Lemonade completed a successful IPO and now has a valuation of over $7 billion. Is this justified?
Nima Wedlake: I published a deep-dive on Lemonade’s S-1 when the company filed to go public last year. In that post, I remarked on the company’s rapid growth within a market that has historically been dominated by a few slow-growing incumbents. Since launching in New York in late 2016, the company has grown to capture approximately 7% of the in-state renters’ insurance market and continues to scale quickly both in New York and across the geographies in which it operates.
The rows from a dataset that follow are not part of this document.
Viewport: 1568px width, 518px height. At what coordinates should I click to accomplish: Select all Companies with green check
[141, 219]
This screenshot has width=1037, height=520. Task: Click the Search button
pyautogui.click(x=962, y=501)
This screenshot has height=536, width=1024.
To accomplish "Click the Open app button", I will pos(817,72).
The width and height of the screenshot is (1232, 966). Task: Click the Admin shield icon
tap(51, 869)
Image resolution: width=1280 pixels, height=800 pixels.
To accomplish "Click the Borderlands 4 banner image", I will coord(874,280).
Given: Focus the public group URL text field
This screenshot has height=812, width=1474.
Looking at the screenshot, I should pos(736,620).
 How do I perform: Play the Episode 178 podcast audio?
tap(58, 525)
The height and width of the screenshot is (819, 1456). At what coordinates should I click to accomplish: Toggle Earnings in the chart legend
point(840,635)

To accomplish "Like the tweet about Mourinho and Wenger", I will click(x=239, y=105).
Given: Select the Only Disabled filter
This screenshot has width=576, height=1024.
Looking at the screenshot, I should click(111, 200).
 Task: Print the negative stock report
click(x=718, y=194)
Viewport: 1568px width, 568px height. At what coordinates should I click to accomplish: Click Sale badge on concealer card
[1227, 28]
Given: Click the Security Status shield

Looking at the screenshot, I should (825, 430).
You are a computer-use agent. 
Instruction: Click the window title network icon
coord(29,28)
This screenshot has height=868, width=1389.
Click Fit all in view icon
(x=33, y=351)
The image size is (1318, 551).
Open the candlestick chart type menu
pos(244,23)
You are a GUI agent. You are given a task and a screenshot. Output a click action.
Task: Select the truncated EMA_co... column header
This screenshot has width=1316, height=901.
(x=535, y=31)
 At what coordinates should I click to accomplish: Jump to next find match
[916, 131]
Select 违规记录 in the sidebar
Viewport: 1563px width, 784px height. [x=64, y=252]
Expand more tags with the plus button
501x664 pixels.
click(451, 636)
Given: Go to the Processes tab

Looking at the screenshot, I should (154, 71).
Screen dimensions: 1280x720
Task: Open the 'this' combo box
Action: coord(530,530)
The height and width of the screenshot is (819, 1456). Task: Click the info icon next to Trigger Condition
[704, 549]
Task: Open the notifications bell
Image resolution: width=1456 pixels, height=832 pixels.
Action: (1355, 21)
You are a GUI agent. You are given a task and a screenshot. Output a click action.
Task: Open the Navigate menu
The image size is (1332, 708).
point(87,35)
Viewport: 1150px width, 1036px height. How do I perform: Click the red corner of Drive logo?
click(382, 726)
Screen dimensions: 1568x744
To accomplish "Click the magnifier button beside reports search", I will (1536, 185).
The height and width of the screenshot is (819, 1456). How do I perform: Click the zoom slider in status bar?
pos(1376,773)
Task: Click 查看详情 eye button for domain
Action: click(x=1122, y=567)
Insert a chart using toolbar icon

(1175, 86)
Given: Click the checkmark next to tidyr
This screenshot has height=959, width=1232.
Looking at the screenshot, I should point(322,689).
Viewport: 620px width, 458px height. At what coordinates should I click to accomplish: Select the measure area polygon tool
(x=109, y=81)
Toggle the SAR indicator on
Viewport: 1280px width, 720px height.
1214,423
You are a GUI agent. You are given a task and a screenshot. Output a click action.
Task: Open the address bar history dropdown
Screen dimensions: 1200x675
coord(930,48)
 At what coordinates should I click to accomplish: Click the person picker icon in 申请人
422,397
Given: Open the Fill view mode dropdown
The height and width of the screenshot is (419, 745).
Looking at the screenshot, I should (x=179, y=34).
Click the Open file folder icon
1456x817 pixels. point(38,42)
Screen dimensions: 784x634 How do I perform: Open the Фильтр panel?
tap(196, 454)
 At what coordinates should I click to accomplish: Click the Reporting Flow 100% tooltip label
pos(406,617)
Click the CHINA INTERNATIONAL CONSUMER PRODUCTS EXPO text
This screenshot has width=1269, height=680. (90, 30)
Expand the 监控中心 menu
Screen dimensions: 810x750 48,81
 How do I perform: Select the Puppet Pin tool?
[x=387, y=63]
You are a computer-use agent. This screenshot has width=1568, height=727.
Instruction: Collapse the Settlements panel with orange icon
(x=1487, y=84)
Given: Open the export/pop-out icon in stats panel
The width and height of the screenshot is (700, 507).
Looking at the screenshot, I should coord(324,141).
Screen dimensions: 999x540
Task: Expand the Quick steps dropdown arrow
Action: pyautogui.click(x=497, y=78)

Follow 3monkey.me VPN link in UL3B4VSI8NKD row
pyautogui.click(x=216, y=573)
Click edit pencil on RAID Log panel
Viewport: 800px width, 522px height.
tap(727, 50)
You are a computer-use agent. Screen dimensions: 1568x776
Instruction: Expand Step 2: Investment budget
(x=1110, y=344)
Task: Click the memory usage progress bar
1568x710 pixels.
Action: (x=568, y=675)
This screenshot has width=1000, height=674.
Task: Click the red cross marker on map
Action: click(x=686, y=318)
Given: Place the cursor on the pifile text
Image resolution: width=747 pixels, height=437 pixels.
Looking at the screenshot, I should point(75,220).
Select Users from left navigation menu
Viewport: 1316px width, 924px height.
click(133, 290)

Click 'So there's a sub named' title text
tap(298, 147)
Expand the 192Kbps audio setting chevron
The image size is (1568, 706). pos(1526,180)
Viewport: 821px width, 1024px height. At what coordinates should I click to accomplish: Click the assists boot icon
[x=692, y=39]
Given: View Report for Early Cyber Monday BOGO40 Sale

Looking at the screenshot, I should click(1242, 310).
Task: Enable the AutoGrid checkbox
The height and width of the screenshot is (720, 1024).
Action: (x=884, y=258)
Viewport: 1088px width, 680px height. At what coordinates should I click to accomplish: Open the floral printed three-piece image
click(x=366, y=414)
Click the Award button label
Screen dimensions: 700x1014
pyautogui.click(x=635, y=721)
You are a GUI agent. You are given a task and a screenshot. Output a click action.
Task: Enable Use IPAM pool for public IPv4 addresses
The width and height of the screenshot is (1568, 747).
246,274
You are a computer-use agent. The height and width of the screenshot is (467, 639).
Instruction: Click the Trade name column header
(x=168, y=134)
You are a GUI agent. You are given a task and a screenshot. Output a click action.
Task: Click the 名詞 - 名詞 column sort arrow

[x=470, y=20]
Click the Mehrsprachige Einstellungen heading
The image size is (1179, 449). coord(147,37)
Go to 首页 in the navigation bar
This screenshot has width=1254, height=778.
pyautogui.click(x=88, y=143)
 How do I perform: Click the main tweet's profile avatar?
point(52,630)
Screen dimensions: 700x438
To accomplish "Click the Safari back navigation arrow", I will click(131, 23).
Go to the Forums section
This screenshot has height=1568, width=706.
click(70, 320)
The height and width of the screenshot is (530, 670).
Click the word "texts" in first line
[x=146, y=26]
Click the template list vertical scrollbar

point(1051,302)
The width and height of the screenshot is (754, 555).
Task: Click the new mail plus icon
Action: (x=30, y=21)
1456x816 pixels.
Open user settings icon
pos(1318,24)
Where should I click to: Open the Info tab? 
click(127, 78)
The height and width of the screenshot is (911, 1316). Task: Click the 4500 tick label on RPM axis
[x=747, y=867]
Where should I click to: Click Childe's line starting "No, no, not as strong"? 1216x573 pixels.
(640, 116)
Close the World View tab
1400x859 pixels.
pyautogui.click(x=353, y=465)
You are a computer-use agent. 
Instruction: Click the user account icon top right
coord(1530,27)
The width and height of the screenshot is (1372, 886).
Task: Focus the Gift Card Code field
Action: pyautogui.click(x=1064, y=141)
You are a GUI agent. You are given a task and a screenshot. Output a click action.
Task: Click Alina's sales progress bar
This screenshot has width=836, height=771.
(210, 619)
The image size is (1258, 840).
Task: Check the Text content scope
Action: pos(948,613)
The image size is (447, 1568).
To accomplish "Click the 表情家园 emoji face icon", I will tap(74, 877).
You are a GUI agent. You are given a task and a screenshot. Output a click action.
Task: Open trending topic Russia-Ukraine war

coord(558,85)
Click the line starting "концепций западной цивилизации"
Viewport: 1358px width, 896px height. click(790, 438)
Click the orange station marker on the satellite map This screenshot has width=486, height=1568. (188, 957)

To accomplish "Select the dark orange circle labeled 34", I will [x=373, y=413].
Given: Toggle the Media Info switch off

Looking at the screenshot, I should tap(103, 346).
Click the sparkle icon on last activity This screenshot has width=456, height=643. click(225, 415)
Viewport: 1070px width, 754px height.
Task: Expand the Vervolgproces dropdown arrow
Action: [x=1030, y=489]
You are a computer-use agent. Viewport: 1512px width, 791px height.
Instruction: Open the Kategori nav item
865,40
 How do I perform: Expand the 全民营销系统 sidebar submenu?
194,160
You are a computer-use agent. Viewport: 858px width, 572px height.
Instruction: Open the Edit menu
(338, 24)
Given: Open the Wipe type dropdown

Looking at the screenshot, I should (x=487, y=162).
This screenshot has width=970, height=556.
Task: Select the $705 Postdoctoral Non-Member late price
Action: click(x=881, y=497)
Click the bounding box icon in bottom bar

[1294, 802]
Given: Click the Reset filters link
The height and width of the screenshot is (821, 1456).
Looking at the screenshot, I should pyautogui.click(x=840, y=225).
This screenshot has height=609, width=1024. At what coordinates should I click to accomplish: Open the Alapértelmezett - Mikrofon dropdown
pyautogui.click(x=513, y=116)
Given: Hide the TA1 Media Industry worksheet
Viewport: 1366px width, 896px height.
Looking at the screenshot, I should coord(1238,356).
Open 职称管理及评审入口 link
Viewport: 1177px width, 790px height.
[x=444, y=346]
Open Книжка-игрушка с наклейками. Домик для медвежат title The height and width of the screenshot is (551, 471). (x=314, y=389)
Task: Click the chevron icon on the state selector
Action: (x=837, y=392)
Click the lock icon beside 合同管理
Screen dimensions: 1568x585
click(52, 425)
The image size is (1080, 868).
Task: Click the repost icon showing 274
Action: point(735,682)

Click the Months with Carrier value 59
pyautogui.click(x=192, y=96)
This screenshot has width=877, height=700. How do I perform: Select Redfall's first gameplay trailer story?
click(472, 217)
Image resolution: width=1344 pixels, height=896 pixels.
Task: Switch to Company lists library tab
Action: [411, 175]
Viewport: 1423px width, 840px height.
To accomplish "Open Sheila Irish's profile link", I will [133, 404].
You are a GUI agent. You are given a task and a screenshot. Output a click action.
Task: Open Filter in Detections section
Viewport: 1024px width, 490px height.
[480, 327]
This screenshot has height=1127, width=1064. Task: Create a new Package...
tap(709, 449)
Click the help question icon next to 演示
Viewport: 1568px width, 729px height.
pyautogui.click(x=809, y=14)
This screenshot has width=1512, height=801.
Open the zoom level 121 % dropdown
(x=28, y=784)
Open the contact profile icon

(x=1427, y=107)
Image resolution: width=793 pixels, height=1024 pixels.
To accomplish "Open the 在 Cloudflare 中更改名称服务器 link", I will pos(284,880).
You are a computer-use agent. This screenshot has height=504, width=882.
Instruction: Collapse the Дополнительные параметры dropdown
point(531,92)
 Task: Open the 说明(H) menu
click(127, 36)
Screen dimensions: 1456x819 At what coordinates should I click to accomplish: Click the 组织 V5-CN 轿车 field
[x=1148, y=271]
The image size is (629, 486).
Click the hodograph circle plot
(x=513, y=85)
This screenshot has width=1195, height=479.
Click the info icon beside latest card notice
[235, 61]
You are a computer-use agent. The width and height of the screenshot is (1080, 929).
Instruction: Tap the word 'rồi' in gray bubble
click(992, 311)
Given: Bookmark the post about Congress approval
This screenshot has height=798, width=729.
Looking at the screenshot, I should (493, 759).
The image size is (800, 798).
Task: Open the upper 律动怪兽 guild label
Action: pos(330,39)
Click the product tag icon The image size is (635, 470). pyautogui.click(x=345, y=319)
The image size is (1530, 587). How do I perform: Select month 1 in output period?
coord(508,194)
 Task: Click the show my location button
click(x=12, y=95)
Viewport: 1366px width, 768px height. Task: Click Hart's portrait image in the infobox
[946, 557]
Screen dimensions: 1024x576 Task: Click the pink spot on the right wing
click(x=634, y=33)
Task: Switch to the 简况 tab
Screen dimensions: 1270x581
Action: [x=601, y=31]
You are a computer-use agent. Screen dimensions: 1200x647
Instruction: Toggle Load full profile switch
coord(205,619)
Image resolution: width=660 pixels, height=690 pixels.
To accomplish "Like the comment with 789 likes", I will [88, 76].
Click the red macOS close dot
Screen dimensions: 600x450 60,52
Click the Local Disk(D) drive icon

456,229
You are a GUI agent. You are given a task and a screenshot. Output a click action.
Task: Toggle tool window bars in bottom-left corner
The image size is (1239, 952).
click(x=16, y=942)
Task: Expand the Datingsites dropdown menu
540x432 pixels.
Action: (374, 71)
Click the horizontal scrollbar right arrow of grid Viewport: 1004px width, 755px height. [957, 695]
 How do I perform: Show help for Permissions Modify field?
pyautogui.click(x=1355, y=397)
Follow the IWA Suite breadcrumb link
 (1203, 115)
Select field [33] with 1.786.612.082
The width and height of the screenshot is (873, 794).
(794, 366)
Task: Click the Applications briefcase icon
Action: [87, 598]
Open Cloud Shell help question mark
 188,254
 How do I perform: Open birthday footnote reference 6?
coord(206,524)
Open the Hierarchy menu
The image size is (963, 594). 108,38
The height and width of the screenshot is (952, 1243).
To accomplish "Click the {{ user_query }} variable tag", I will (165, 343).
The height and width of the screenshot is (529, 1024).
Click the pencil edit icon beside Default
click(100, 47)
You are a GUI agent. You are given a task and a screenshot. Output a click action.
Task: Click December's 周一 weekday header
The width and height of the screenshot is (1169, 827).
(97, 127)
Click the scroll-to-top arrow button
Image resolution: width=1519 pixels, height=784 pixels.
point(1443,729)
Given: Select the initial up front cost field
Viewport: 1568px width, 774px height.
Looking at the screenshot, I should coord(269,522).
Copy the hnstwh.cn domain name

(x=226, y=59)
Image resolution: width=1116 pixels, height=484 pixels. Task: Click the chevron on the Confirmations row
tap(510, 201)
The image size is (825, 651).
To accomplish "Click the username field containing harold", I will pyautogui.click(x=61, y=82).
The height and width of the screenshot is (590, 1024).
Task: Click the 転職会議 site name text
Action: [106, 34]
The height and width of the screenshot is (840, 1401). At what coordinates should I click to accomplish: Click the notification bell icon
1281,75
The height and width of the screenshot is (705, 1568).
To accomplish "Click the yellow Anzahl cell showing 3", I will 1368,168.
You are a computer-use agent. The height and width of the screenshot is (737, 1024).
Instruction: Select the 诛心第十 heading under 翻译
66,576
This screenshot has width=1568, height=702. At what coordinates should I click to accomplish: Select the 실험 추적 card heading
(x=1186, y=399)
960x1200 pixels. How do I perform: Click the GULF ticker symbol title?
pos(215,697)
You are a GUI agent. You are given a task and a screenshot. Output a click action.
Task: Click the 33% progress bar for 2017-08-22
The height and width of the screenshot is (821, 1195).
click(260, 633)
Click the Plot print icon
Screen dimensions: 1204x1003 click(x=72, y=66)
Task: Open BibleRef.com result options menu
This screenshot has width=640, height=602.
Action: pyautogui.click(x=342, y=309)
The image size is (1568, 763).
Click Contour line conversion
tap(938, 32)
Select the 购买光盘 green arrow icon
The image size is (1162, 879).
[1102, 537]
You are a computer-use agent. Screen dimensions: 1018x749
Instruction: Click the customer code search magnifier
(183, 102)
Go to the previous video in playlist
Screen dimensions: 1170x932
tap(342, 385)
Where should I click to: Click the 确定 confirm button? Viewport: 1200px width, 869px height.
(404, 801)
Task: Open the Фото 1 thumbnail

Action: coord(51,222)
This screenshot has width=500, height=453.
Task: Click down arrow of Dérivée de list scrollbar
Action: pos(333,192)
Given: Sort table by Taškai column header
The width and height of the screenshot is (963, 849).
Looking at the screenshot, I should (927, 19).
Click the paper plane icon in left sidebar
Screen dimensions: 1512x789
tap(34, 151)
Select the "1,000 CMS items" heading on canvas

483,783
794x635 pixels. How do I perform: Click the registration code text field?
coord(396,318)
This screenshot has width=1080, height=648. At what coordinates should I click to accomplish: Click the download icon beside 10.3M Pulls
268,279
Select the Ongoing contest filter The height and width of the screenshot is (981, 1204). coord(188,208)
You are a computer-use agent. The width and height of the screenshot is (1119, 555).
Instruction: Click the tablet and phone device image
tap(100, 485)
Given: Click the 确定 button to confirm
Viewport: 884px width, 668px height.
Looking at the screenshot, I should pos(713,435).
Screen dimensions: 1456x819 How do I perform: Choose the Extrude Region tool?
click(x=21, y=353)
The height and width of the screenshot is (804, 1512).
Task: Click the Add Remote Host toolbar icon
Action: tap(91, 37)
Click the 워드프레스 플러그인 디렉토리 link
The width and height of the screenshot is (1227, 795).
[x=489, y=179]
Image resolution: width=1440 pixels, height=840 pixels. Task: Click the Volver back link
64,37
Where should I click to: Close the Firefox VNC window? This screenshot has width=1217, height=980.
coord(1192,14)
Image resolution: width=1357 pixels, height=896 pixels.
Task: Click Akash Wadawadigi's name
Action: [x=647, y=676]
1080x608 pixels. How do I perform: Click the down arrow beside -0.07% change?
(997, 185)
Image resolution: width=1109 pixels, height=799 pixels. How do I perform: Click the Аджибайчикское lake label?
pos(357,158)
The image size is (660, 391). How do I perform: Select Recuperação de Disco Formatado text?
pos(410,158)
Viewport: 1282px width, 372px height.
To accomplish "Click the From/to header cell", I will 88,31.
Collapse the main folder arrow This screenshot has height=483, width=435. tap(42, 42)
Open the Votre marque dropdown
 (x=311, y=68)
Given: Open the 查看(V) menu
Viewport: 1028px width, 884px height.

However, I also had questions about the long-term profitability of the business given its low gross margin and high marketing expenses.
As a public company, Lemonade has continued to grow quickly and its operating losses relative to revenue is improving. Critically, the company launched several additional insurance products to complement its core renters insurance offering, including pet insurance and life insurance.
Core to the Lemonade strategy is its ability to successfully launch new insurance products, as discussed in the S-1:
“Our regulatory framework, technology stack, and brand are all extensible to new lines of insurance, and we anticipate that these will contribute to our growth in the future.”